Exercise:
Review the material line by line. Identify and copy every line that contains the string "icon".

Given data:
━━━━━━━━━━━━━━━━

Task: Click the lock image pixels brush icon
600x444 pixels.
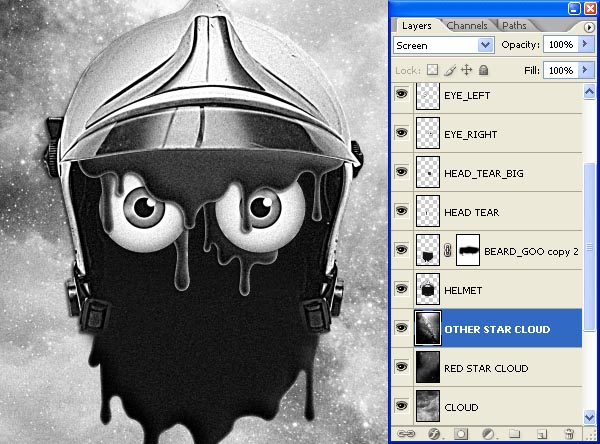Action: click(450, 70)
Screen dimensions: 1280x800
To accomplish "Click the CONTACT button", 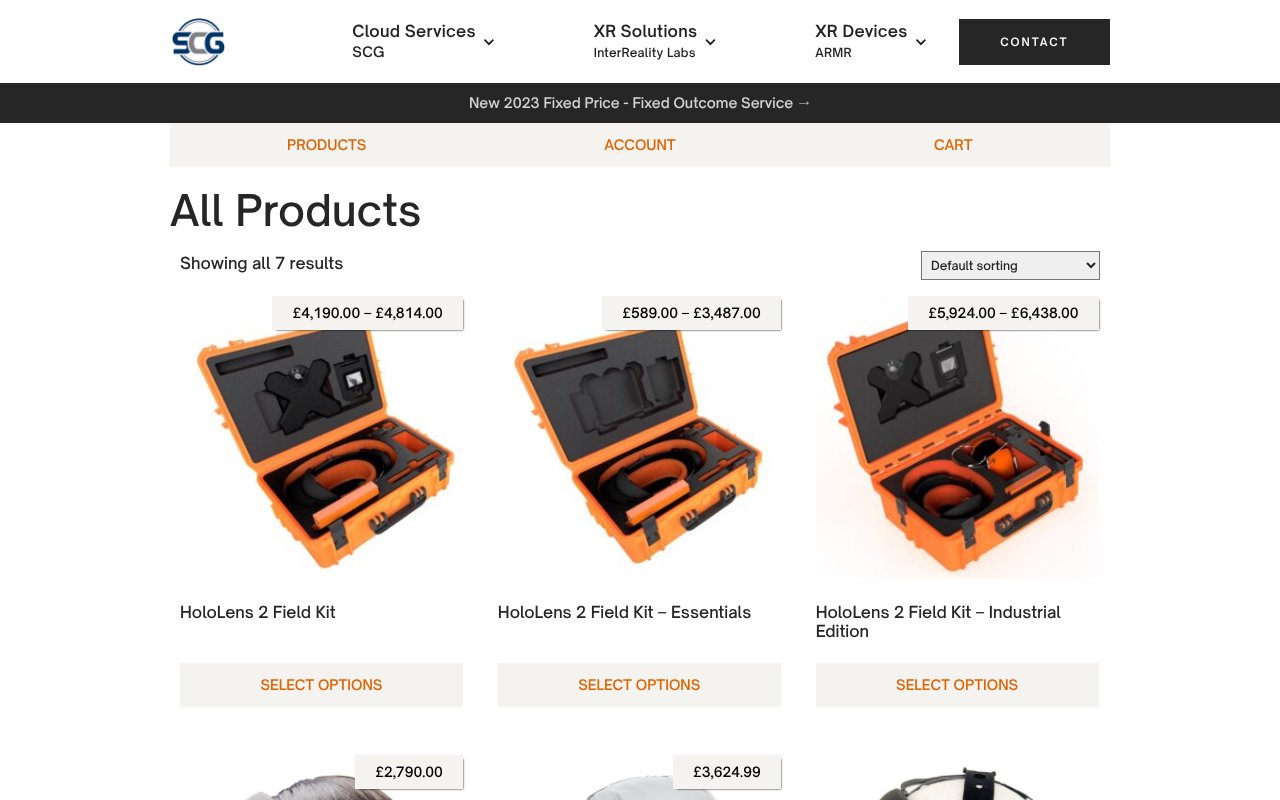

━━━━━━━━━━━━━━━━

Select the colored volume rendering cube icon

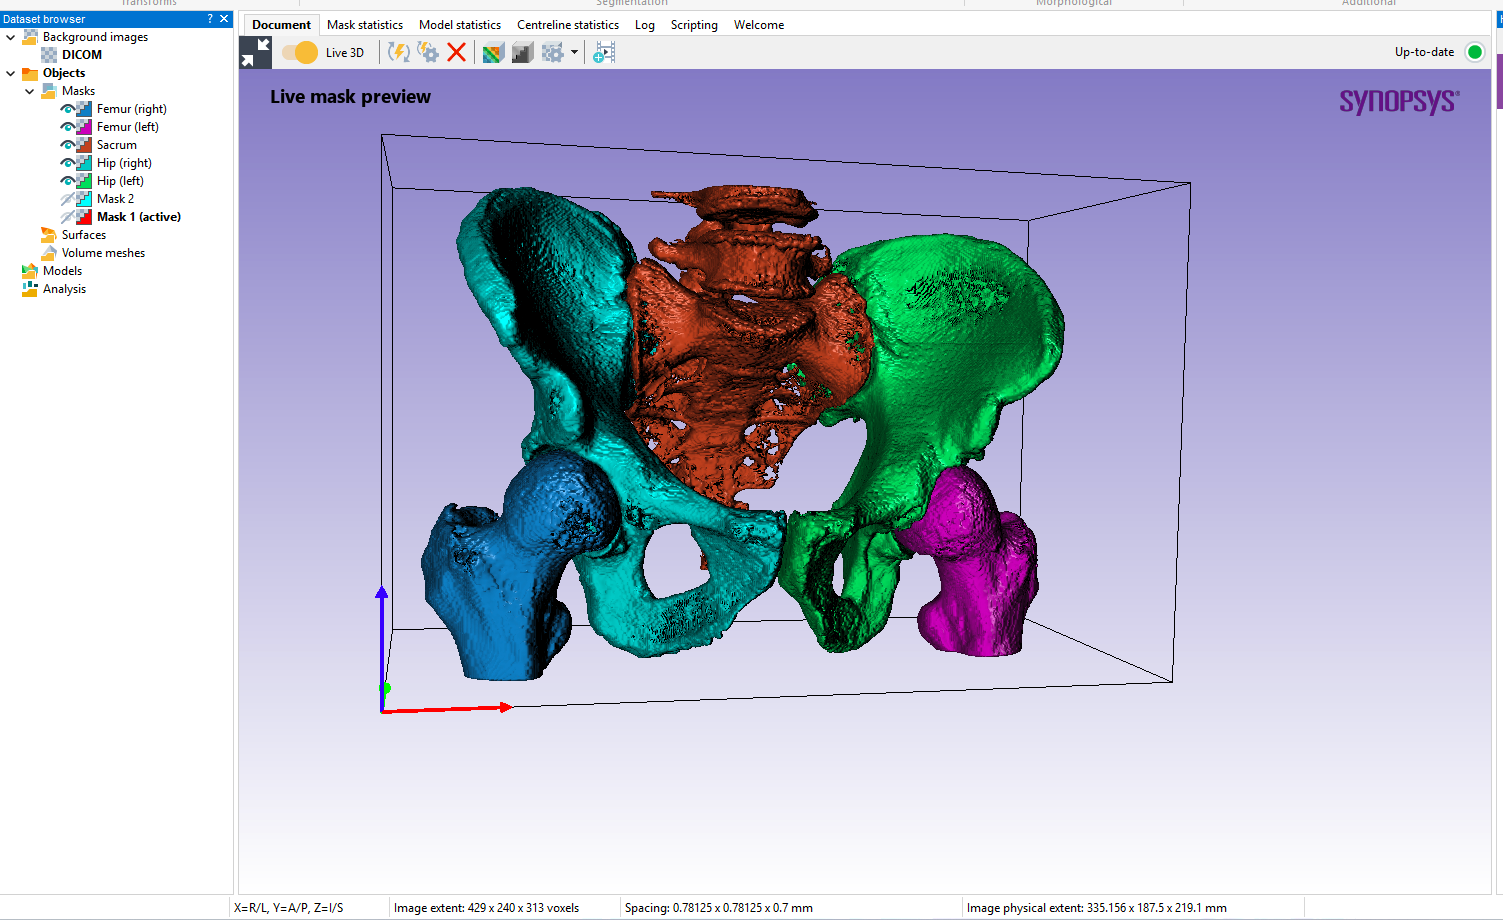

━━━━━━━━━━━━━━━━

Solution:
Task: Click the lock image pixels brush icon
Select the colored volume rendering cube icon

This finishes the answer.